The stereotype of a used car is one that’s old, barely road worthy and host to hidden mechanical problems that will only show up after you drive the car off the lot.
But the reality is that buying a ‘previously-owned’ vehicle can be a great way to own and drive a model or trim level you couldn’t otherwise afford. With warranties in the 5-year range, cars lasting much longer than they used to and the fact that car design isn’t really changing that much year-to-year, you can expect a used car to be fairly up-to-date and provide many years and kilometres of worry-free driving.
But you’re still not out of the woods. You don’t know what even relatively ‘new’ used cars have gone through. By using some of the following tips, you can minimize your chances of investing a lot of problems when you buy a used car.
1. Check for Recalls
Even brand-new cars can be recalled. While many recalls are for non-crucial repairs, many are important and you’ll need to know if any recalls are in place for the car you want to buy.
2. Research Online
Not only can you check for recalls on the web, but you can thoroughly research the model too.
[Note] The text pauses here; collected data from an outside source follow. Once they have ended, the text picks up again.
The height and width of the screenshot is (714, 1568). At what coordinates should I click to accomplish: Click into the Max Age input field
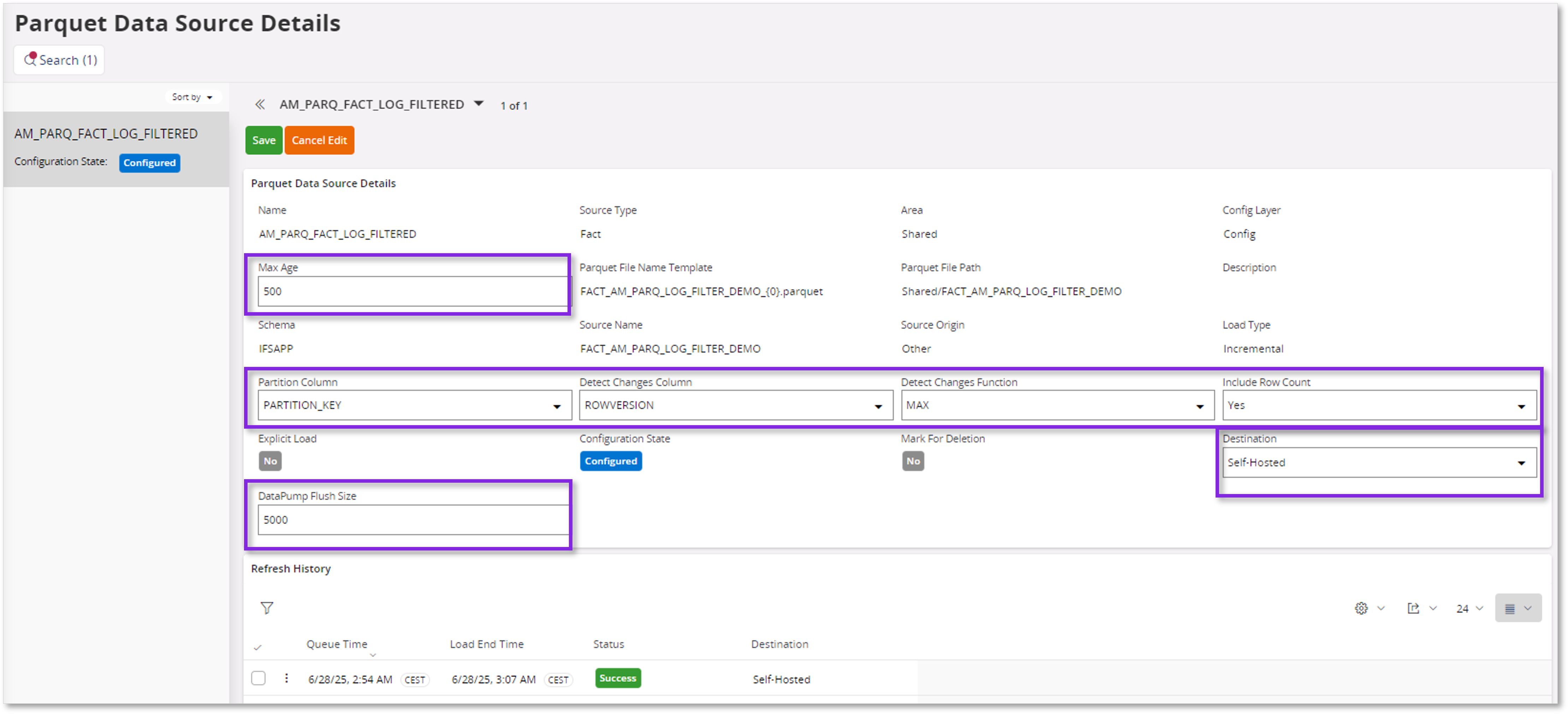pos(413,291)
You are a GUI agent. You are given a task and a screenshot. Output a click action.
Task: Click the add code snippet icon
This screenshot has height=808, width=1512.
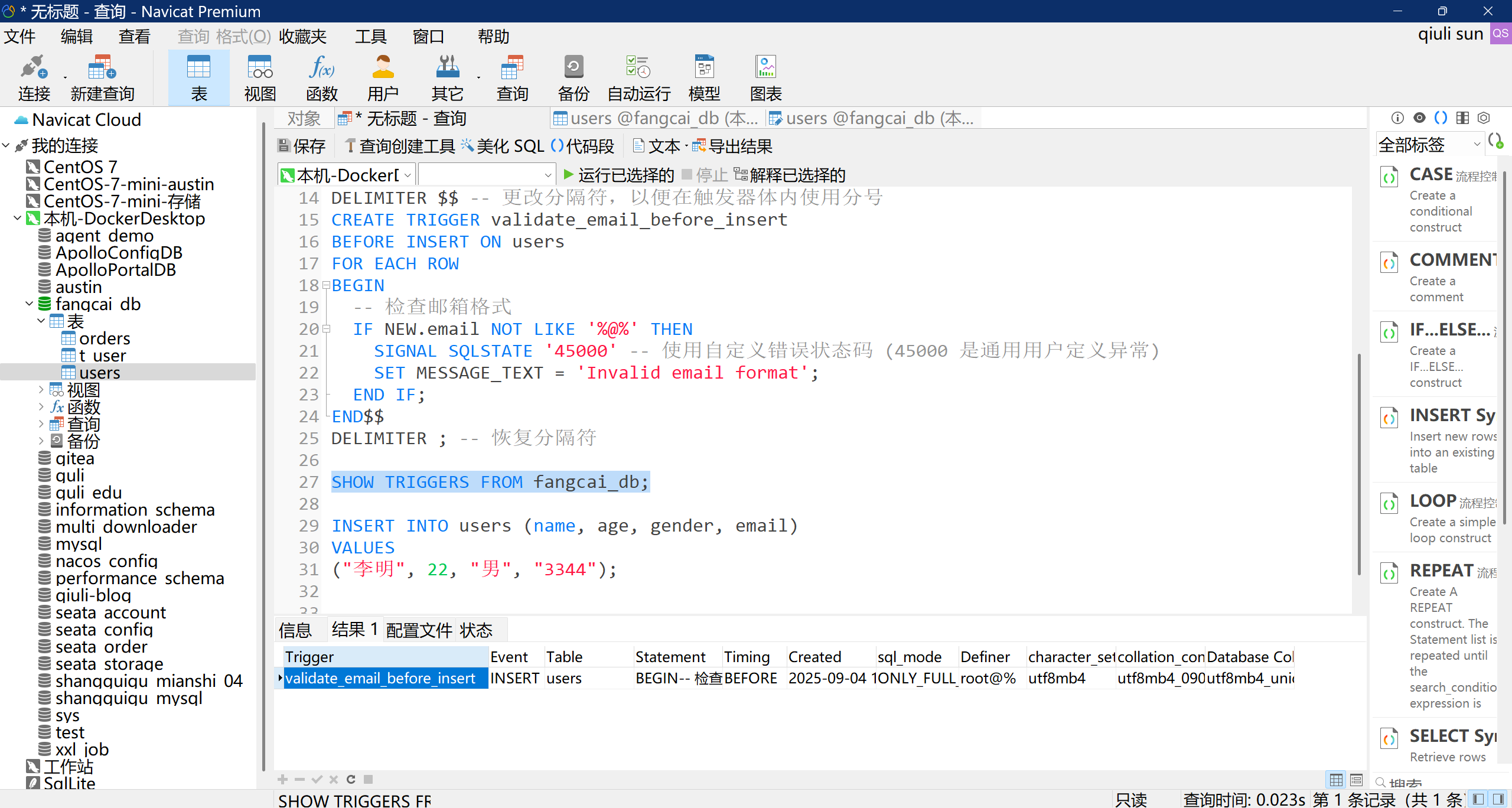pos(1495,142)
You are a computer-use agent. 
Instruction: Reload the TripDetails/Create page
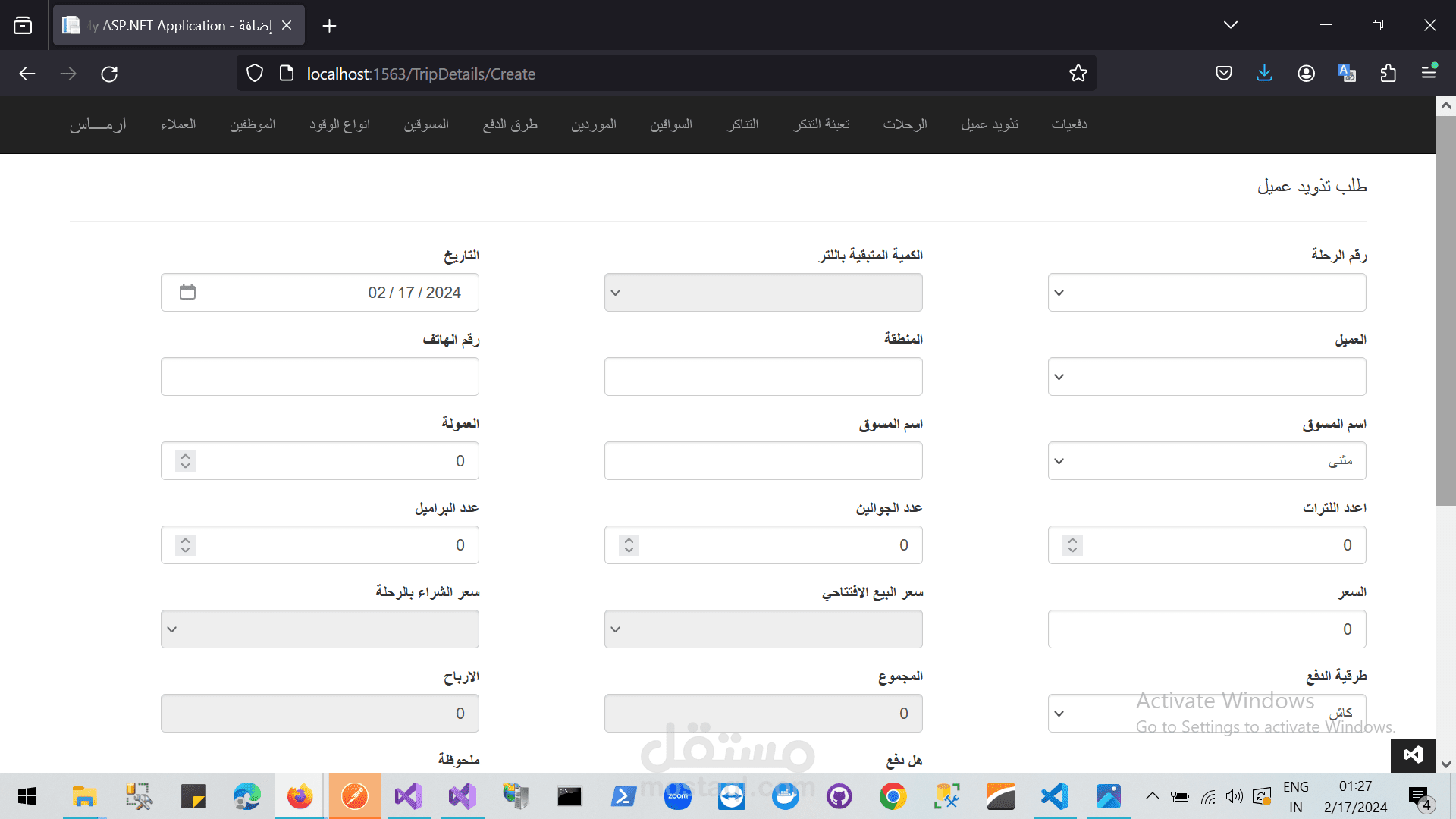[x=109, y=73]
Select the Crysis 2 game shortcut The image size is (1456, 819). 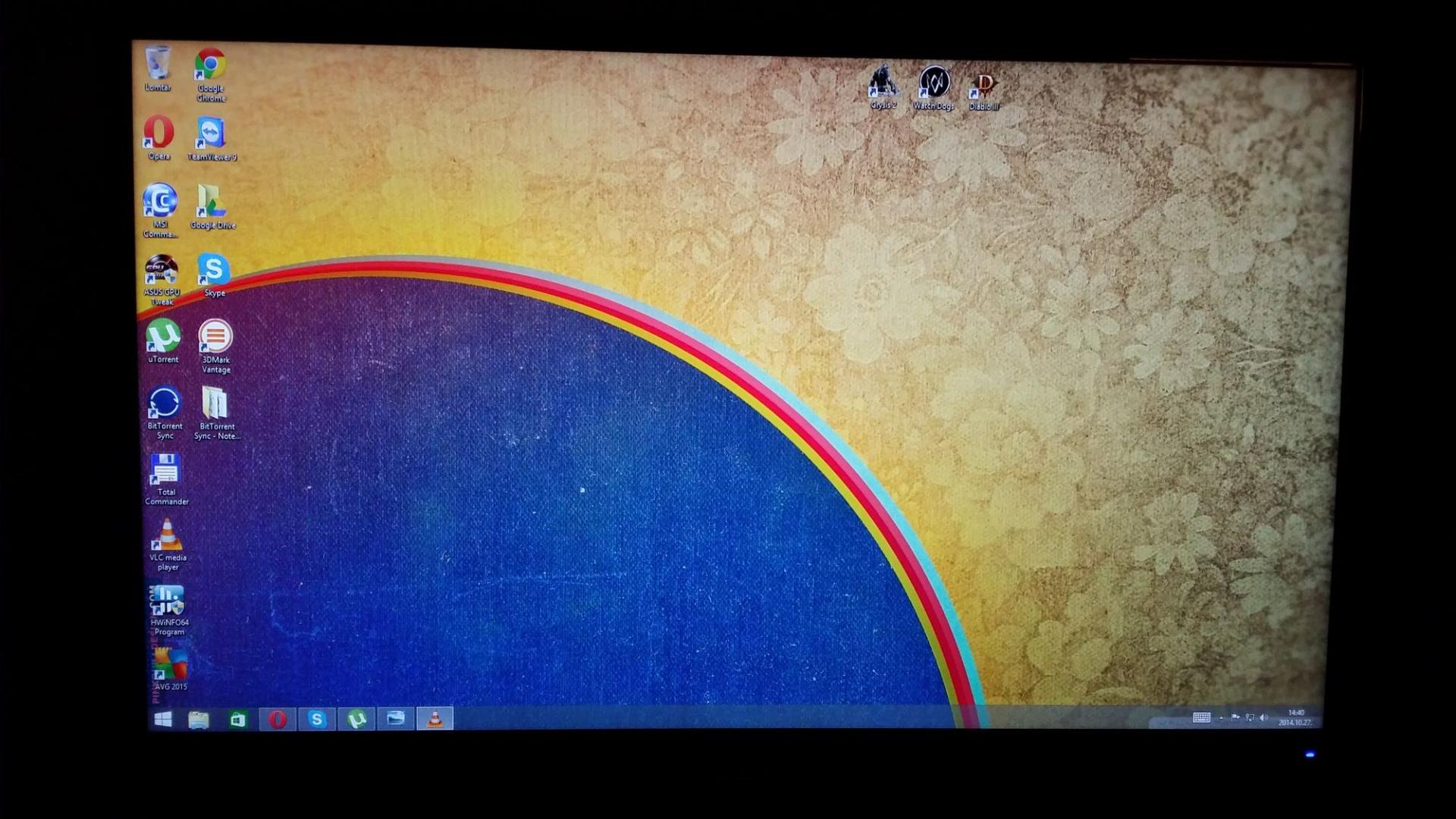click(883, 82)
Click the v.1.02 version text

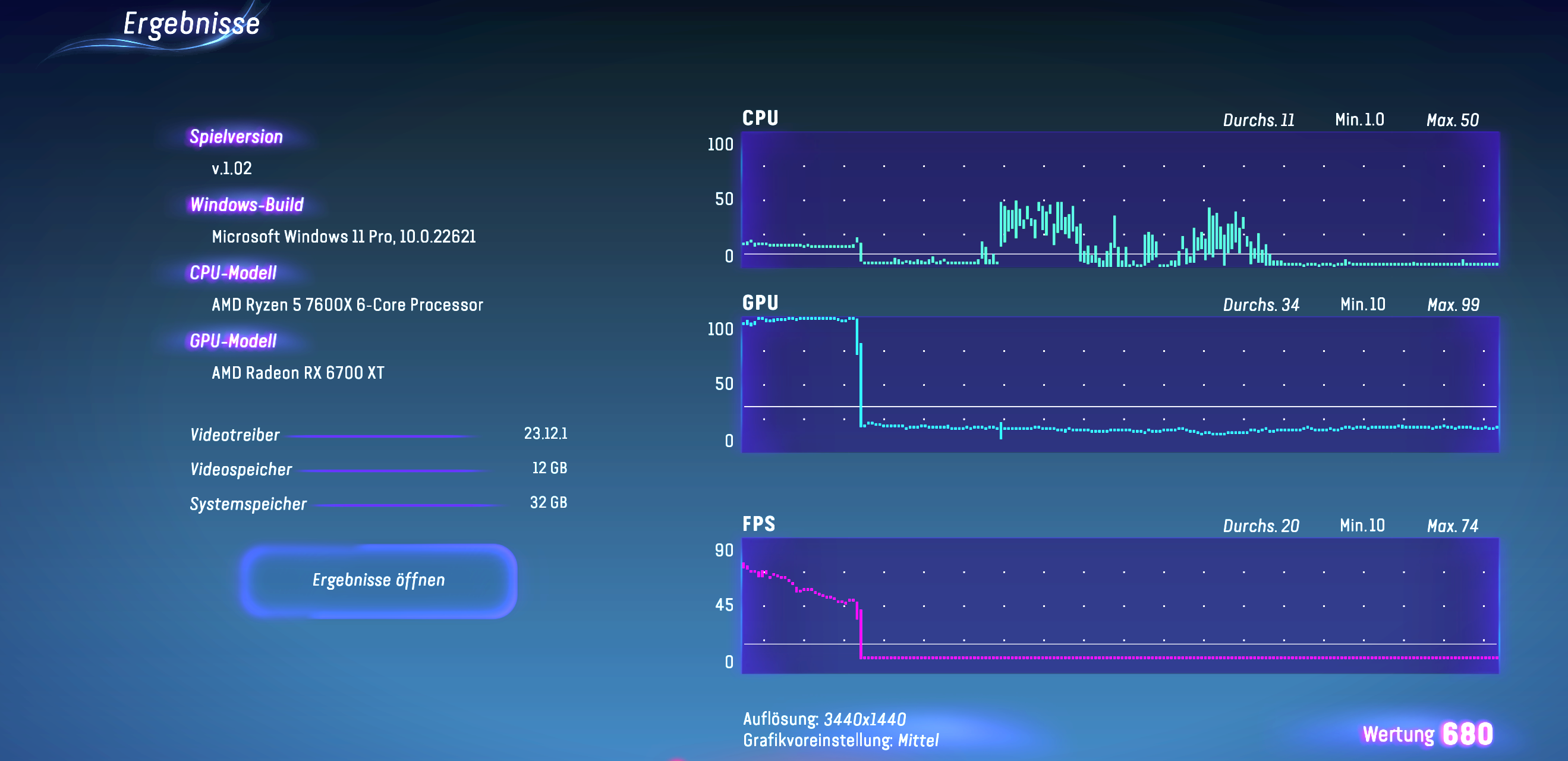pyautogui.click(x=231, y=169)
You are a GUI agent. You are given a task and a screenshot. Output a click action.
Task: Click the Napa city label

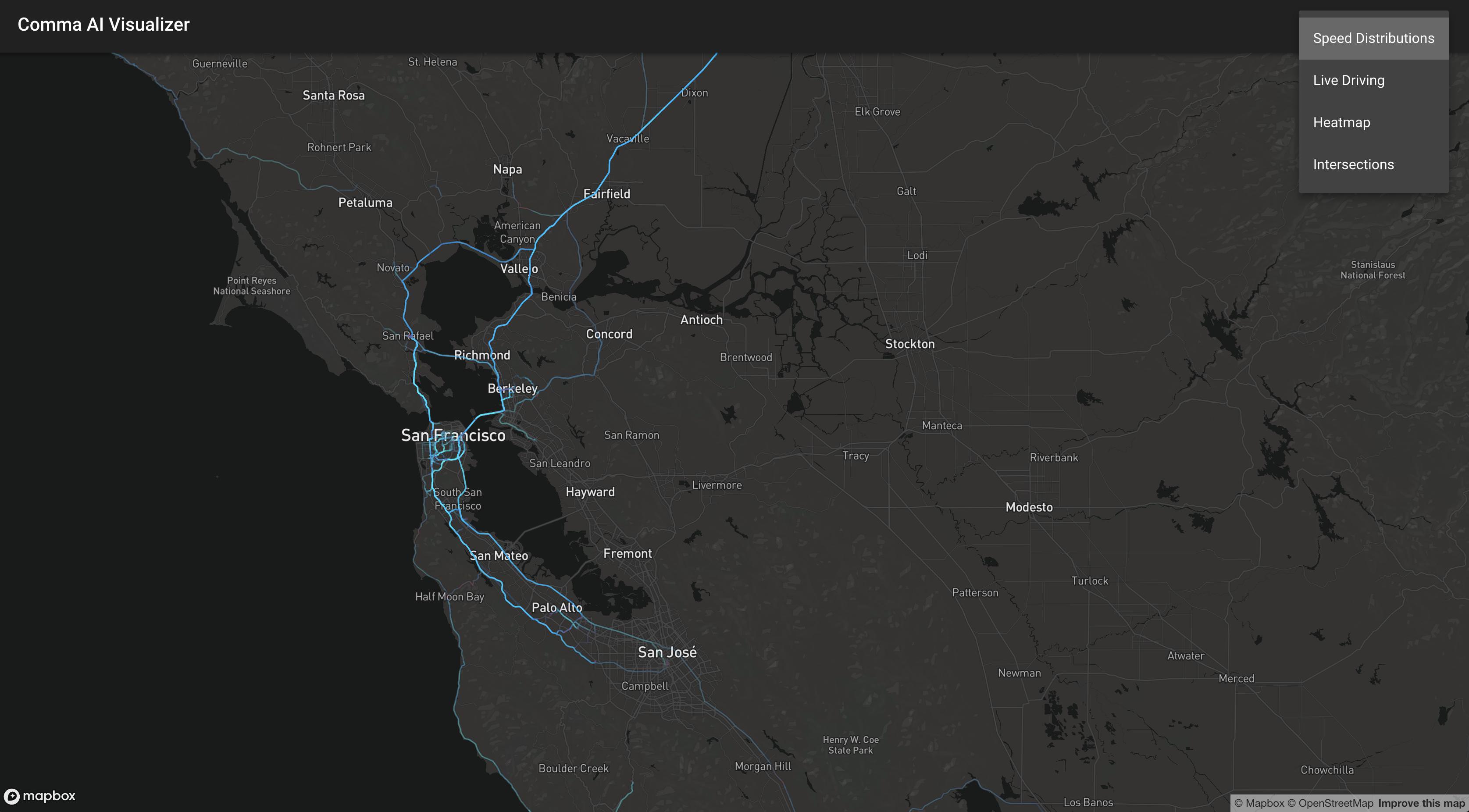tap(507, 169)
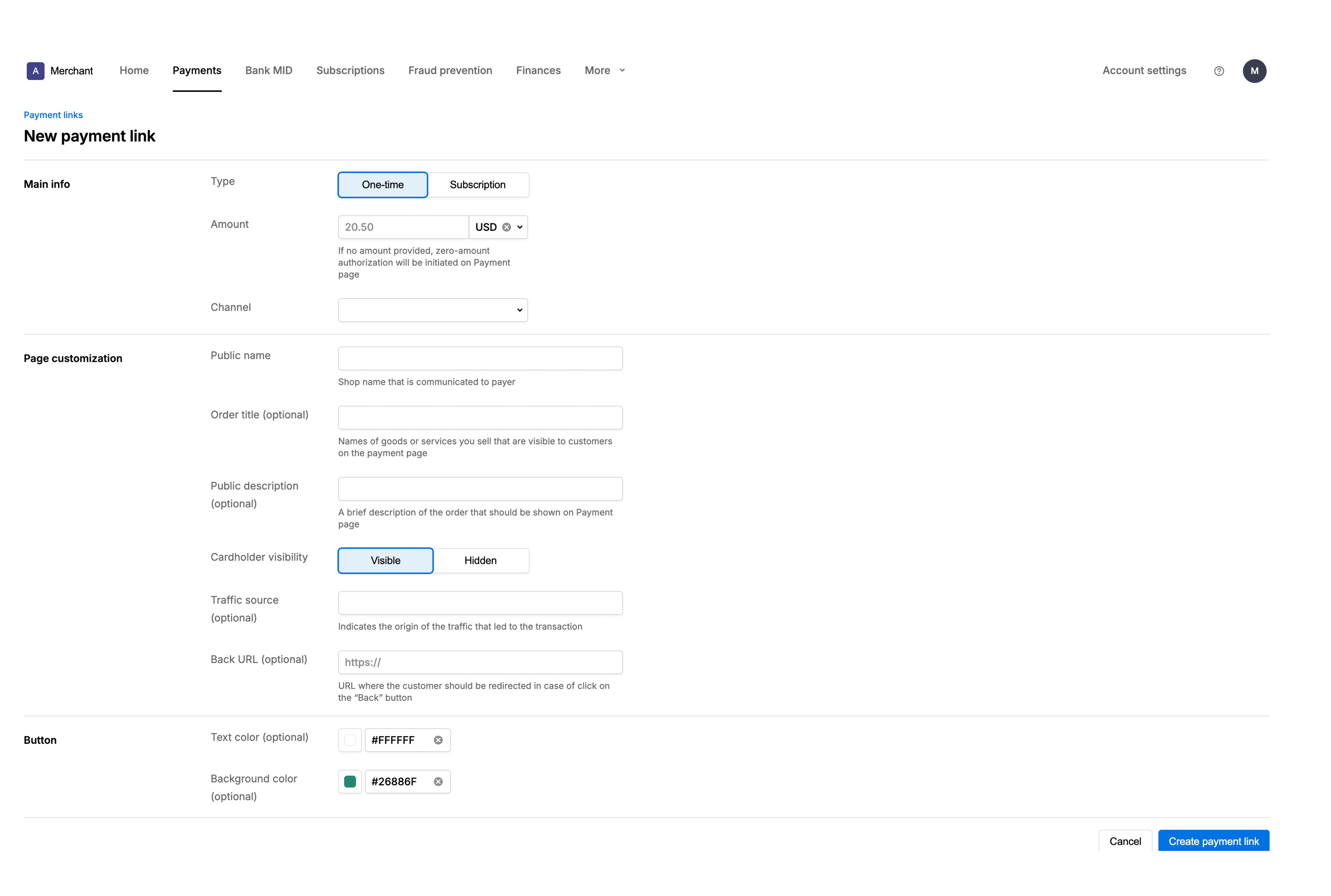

From owner forums that can give you a fairly clear picture of the pluses and minuses of your target vehicle, to finding the original standard and optional equipment for your model, it’s amazing the variety and amount of information you can find online.
3. Look for Similar Models on the Road
Rust problems are a primary concern, particularly her in Toronto and the GTA considering how much salt we use on our roads.
You probably already spot lots of the same model of car that you intend to buy. But instead of checking out how good they look, try to get a closer look at their body panels. Make note of the location of any concentrations of rust on the body. As you look at other models, look for the rust in the same places and patterns. Now you know where to look for rust on the car you want to buy.
Of course, there are lots of other tips for finding the right used car, minimizing its price and checking its roadworthiness. But the tips above are designed to help you get a better understanding of the car so you can make a more informed decision when you decide to buy.